The effort to expand Curtis “50 Cent” Jackson’s empire from rap star and vitamin-water millionaire to movie star has been a lesson in the folly of confusing a person’s story with his ability to bring that story authentically to the screen. Just as Audie Murphy, the most decorated U.S. soldier in World War II, never earned an Oscar to go with his Medal Of Honor, Jackson’s legendary street exploits—he was shot nine times at close range and survived—haven’t translated to big-screen charisma and acting chops.

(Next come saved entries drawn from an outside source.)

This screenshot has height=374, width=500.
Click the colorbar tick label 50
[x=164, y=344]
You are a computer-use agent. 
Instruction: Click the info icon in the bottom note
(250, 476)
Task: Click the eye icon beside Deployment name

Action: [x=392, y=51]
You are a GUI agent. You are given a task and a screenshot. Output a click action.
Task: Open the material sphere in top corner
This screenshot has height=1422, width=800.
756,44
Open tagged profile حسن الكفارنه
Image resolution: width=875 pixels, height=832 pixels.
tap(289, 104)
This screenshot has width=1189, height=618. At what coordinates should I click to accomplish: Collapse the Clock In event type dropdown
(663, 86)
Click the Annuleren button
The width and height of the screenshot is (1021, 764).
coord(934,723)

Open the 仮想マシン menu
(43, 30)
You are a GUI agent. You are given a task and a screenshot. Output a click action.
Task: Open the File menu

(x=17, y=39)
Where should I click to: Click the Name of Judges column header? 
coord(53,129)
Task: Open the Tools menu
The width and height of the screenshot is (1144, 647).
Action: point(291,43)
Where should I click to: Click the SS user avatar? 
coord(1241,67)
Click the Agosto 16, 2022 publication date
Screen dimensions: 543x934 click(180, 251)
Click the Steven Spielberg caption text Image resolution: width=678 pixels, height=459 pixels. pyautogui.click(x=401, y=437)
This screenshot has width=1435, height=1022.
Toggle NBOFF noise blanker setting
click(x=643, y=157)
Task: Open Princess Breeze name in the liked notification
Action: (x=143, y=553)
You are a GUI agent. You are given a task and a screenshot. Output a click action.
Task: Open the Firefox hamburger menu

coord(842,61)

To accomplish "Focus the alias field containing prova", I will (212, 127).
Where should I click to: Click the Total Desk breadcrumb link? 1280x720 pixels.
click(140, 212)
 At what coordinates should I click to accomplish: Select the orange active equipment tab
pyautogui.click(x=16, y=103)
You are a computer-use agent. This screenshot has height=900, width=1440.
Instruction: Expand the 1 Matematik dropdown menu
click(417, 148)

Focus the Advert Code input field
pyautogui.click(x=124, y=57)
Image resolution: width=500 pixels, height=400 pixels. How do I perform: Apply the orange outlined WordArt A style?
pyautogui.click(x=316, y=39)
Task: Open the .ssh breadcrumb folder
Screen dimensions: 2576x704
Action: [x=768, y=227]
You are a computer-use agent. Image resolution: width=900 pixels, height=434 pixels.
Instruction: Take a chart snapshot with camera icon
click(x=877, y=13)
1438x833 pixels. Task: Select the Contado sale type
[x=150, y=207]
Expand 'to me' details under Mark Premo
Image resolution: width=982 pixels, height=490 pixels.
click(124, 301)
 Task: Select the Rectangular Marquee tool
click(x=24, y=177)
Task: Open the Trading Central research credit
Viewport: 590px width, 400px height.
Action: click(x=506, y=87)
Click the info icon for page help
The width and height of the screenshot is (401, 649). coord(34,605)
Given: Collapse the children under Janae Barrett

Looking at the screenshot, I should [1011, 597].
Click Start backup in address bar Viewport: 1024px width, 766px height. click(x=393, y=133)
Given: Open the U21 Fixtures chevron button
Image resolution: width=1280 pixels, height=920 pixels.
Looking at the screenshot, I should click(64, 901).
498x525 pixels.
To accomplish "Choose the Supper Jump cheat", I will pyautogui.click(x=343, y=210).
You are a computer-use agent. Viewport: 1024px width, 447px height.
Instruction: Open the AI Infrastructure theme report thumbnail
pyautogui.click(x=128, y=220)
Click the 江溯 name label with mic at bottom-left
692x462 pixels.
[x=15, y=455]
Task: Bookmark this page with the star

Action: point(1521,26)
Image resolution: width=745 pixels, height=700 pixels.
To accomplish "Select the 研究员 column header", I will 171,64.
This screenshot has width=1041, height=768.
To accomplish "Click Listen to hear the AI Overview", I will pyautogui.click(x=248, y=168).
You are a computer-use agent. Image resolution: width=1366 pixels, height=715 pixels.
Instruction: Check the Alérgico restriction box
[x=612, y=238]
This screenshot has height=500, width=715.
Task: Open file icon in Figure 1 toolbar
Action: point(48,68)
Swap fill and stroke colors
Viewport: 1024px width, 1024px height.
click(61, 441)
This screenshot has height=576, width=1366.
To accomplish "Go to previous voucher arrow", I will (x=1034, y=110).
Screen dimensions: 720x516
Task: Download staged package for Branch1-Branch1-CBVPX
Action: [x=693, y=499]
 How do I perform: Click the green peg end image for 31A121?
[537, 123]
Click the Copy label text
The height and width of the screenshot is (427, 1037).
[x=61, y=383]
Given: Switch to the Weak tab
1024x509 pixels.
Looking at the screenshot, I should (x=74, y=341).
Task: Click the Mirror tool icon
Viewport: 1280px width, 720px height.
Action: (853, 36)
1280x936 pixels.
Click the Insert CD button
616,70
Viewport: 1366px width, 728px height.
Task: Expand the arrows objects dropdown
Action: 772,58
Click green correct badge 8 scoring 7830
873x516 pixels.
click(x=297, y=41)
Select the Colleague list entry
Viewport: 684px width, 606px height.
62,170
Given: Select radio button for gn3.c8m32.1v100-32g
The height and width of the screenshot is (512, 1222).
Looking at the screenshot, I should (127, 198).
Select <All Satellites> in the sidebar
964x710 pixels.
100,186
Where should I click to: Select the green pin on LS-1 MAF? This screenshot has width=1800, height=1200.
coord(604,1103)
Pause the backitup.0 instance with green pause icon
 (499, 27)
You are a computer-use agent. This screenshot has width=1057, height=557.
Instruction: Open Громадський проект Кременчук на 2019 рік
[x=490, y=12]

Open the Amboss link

There are many things wrong with Freelancers, a shoddy (almost) straight-to-DVD thriller about police corruption, but having Jackson in nearly every scene is problem No. 1, because his flat, halting delivery keeps smothering whatever tension and momentum the film is trying to build up. And casting him against titans like Robert De Niro and Forest Whitaker, even when they’re in paycheck mode, does his performance no favors. 

A garden-variety tale of rogue policemen à la Training Day or The Shield, Freelancers stars Jackson as the troubled son of a slain NYPD officer who earns a spot on the force. While his fellow academy graduates are stuck on uniformed duty, Jackson’s name earns him entre into a secret unit of plainclothes detectives who snort cocaine, shake down dealers for a generous cut, and congregate in private clubs flush with liquor and available women. De Niro plays the ringleader of the operation, who brings Jackson into the fold out of respect for his name, just so long as his young charge doesn’t poke into his father’s death or do anything resembling police work. Whitaker adds to the gravitas as Jackson’s high-living new partner. 

The script, by L. Philippe Casseus, adds a shade of complexity to Jackson’s character by making him eminently corruptible: He may be relentless in seeking revenge for his father, but he’s not immune to the temptations of De Niro and his crew; he’s also unafraid to leverage more power when the opportunity presents itself. But the moral turbulence within—so key to the tension Ethan Hawke’s tormented rookie brings to Training Day—doesn’t register in Jackson’s performance because he doesn’t have the range for it. Director Jessy Terrero, the music-video veteran responsible for Soul Plane and the previous (almost) straight-to-DVD Jackson movie Gun, provides the skeleton of a classic James Ellroy story but none of the flesh and blood. Merely exposing this corrupt subculture of badge-carrying elites isn’t enough; doing Ellroy without texture or nuance is just a different set of clichés. 

Key features: Terrero and Jackson provide a dull commentary track enlivened only by Jackson’s frequent references to “your boy 50 Cent,” and there are 18 minutes of deleted scenes for those curious about footage that wasn’t good enough to make this stinker.